The current version is the most popular car in the brand's history - not least among Australia's private buyers - and the most tangible sign to date of van der Acker's mission to communicate the aesthetics of Nagare to an affordable family mobile.
That he was in Australia to host a design symposium was in itself a cerebral departure for a mainstream auto brand. “At Ford we used to look back a lot,” he laughs. “Not at Mazda. They want something new. There is a place for retro design if you have that history.

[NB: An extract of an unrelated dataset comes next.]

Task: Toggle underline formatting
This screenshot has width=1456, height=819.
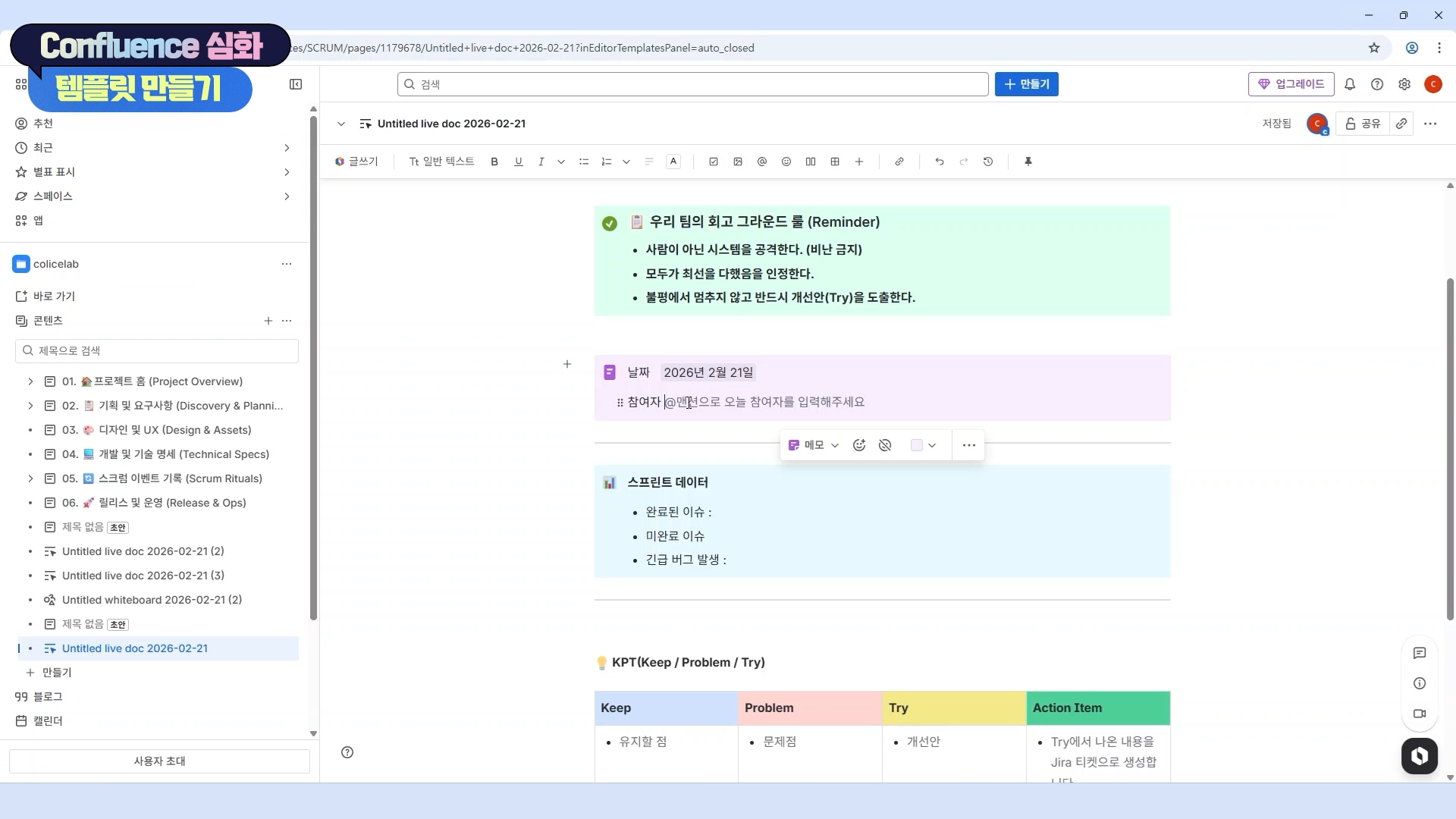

“We don't have a lot of history. We have two icons (the perennial MX-5 roadster and RX-7 rotary coupe), but we're not burdened by 100 years of careful grille management. That's exciting as a designer. “People see the current Mazdas and the concept cars and they miss the connection. The bridge between these two extremes is the homework we're doing.
“Management can see the connection, otherwise it would have been us playing in the sand and showing off to our friends. Now it becomes a tool to create a better business, to express the values of the brand.” While van der Acker has an unusually broad canvas at Mazda, the parameters of an industrial designer are rigid: “Raymond Loewy, the designer the Coca Cola bottle, said the most beautiful line is a rising sales chart”.

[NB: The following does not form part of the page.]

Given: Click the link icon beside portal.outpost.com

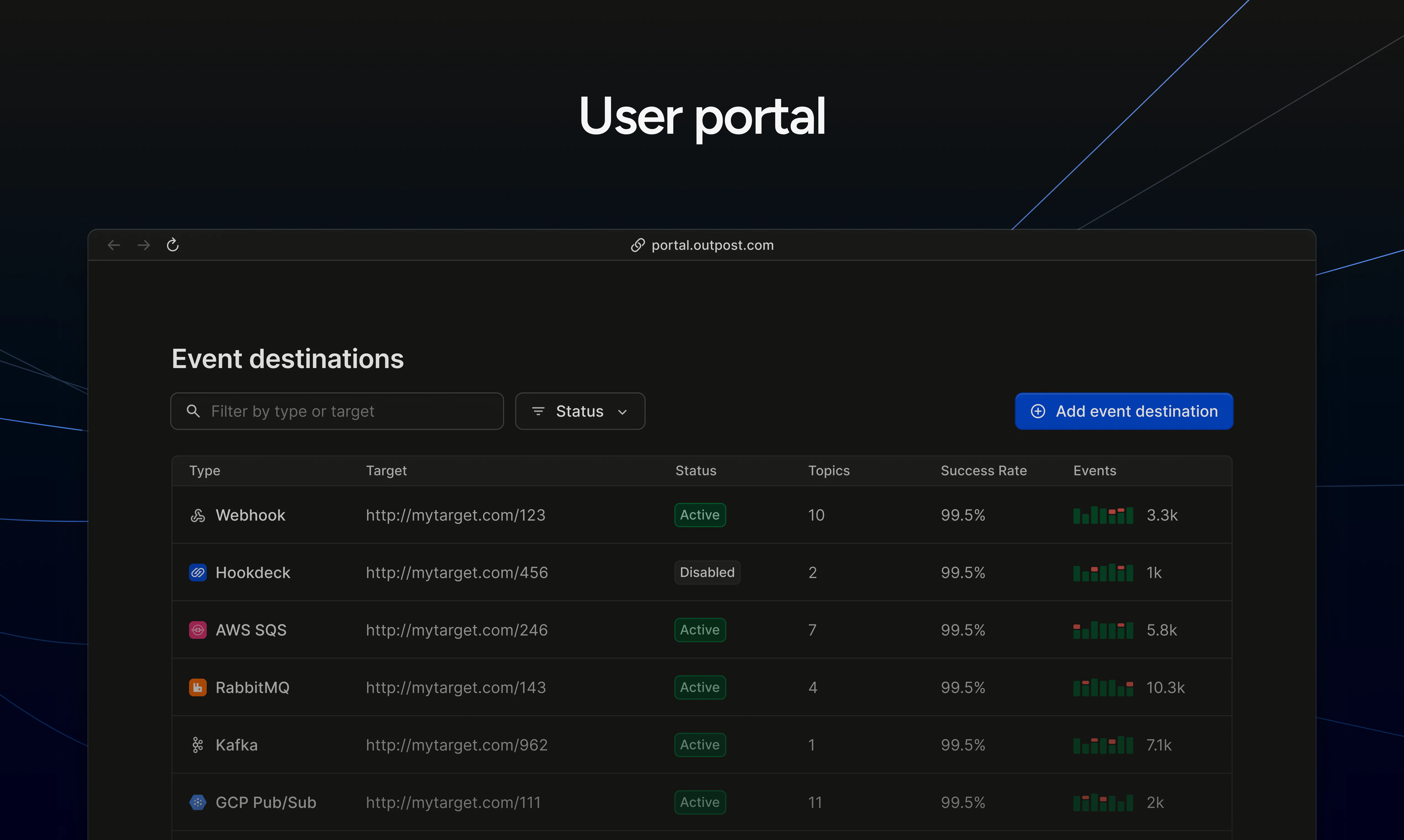Looking at the screenshot, I should click(x=638, y=245).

And the challenges of car design are “piling up”.
“We really need technological breakthrough because we don't want the car industry to end up like the tobacco industry ended up, where driving becomes associated with negatives,” he says.
“That is my biggest fear if we don't solve these issues. If we could have a powertrain tomorrow that doesn't require depletable resources we'd sign up for it now.
“As efficient as cars are becoming there's still so much waste in them for various reasons that hopefully technology can solve. If cars didn't crash into each other we could have any shape.
“Imagine that - the weight savings, the efficiency. The freedom it opens up is tremendous. If we had production technologies that were quicker we could have individualised cars and signature series rather than 100,000 (demanded by economies of scale).
“Ultimately, philosophically you want to achieve a state of liberation where things become guilt-free. I like the idea of angst free motoring, because it is positive way to look at it.” Meanwhile this side of Utopia, van der Acker contents himself with what he calls “breaking the paradox” and points to the new Mazda3 as a case in point.
“To break a paradox you enter new territory where three negatives become one positive,” he says.
“It's kind of like cheating, we have all sorts of tricks to make things that are small look big and things that are square look round. Nothing is real in car design.
“It's not architecture where what you see is what you get. Car design is is in many ways about trying to hide things, like creating a car that's big on the inside, but small on the outside; a car that's bigger and lighter; faster and safer. You need to continuously challenge paradoxes to try and find new solutions.”
van der Acker's hands flash across an ever present sheet of paper, better to make a his point.
“I know that in my position I'm going to get an unfair share of the credit because I'm the top of the design pyramid,” he says.
“I wish I'd been able to say I'd designed the Taiki, that I'd made that sketch. But I'm happy that we've created that direction and brought that creativity and enthusiasm to it.
“I really like strategy, I like brands and what's nice about deisgn it's something you can do all your life. The greatest architects broke through when they were in their 50s. Frank Gehry has been doing wild stuff all his life but only when he was 55 or 60 was he asked to do the Guggenheim.”
Van der Acker shys from admitting any such ambition for himself, only saying wistfully: “`A little Mazda that changes the world - wouldn't that be nice?”